Canadian constitutional judicial review is also of interest as an early example of “weak form” judicial review. In deference to the doctrine of parliamentary sovereignty, article 33 of the Charter granted federal and provincial parliaments the power to override certain substantive Charter rights, and to enact non-conforming legislation “notwithstanding” those provisions. This so-called “notwithstanding clause” preserves the power of parliament to negate the effect of Supreme Court judgments invalidating federal or provincial legislation.

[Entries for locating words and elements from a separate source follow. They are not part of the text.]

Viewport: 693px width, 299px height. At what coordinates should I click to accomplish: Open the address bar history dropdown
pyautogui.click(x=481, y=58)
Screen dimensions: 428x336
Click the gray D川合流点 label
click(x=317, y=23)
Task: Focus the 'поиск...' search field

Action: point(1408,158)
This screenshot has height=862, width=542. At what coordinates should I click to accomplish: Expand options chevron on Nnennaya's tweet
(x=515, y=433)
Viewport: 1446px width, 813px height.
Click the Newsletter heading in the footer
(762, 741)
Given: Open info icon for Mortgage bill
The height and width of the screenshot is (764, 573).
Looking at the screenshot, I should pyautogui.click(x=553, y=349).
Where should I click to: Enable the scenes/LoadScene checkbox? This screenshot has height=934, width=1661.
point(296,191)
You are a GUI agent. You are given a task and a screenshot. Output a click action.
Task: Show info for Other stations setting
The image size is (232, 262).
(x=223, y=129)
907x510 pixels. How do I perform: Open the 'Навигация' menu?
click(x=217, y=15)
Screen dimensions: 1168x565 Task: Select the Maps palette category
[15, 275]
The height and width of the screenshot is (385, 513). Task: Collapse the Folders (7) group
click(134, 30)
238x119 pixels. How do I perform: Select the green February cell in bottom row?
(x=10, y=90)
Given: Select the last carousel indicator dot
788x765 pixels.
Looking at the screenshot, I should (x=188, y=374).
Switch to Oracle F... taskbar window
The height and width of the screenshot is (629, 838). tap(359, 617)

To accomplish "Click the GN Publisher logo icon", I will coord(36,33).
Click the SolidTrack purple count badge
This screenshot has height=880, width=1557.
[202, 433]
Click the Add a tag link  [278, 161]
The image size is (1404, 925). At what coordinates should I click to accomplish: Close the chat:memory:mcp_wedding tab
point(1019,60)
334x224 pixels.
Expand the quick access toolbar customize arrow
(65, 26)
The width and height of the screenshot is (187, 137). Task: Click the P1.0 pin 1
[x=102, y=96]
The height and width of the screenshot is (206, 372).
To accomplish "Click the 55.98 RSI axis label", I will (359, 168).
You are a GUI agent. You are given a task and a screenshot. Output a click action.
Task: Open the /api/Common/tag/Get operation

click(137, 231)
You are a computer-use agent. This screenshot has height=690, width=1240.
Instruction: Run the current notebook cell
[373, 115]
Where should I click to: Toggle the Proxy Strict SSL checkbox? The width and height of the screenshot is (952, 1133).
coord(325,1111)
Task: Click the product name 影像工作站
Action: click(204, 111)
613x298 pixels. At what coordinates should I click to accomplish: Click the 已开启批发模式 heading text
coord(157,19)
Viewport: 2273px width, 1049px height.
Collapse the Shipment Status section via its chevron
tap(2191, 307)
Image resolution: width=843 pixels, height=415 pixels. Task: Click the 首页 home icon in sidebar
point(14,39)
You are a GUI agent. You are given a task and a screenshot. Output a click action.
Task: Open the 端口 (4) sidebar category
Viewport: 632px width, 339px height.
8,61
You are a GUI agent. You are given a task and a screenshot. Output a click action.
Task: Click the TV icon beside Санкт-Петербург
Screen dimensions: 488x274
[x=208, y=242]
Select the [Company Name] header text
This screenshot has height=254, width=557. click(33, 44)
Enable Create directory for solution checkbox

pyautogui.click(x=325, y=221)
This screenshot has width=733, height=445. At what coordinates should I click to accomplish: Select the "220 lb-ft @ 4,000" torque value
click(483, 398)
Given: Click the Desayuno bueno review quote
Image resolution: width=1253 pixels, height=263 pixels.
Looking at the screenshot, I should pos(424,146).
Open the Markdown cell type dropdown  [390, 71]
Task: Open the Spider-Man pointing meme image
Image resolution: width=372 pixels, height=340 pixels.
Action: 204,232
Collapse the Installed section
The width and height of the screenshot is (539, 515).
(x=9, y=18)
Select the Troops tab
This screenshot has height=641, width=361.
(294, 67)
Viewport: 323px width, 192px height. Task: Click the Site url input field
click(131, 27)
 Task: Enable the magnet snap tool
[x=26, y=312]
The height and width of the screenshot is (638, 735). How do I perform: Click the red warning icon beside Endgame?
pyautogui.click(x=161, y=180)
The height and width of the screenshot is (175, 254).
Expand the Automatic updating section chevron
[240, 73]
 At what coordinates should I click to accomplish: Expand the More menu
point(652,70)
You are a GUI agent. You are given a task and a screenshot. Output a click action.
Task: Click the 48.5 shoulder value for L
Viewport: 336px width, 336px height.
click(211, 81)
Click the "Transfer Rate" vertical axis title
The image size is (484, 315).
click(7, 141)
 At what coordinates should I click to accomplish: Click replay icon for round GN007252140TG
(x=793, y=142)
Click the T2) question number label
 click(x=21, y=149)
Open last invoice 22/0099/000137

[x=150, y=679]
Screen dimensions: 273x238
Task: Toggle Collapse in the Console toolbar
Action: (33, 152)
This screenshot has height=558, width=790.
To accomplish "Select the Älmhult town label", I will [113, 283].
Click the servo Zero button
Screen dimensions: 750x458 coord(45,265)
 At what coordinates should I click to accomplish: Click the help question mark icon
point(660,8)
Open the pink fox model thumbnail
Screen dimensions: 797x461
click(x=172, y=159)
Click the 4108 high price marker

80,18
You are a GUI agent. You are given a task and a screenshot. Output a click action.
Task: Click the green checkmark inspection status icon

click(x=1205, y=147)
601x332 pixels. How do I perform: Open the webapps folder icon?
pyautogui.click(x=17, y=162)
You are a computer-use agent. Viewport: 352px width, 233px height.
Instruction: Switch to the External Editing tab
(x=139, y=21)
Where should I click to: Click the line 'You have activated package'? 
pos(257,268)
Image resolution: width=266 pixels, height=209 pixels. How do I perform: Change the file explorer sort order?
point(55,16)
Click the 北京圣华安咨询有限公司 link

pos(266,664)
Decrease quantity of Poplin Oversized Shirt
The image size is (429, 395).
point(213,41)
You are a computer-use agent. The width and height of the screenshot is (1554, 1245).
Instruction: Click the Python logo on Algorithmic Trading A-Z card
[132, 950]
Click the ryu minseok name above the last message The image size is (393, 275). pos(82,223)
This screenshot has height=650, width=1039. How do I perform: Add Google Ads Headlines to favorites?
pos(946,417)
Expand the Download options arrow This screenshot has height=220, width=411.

The relationship between parliaments and the Supreme Court under article 33 has spawned an avalanche of scholarship, much of which has helped shape critical reception of human rights acts, which have become popular throughout the Commonwealth during the past 20 years. Examples include the New Zealand Bill of Rights Act (1990) and the British Human Rights Act (1998). Each of these statutes transposes international human rights norms into municipal law, and grants to courts the power to issue non-binding declarations of incompatibility when national legislation is challenged as non-compliant with those norms. In particular, a theory of democratic dialog between courts and legislatures, first developed in the Canadian context, has evolved even further to describe the relationship in Commonwealth jurisdictions with human rights acts.

For those interested in more information, a good encyclopedic article on the Canadian Constitution, as well as the current, consolidated text are available in Constitutions of the Countries of the World. The standard treatise on Canadian Constitutional Law is Constitutional Law of Canada, 5th ed. (2007 -) by Peter Hogg . The seminal article on democratic dialogue, by Hogg and A.A. Bushell, “The Charter Dialogue Between Courts and Legislatures (or Perhaps the Charter of Rights Isn’t Such A Bad Thing After All”, 35 Osgoode Hall L. J. 75 (1997), is available in HeinOnlineThe New British Constitution (2009), by Vernon Bogdanor, is a recent authoritative text on the classic Diceyan model of British constitutional law, including a discussion of the modern doctrine of parliamentary sovereignty.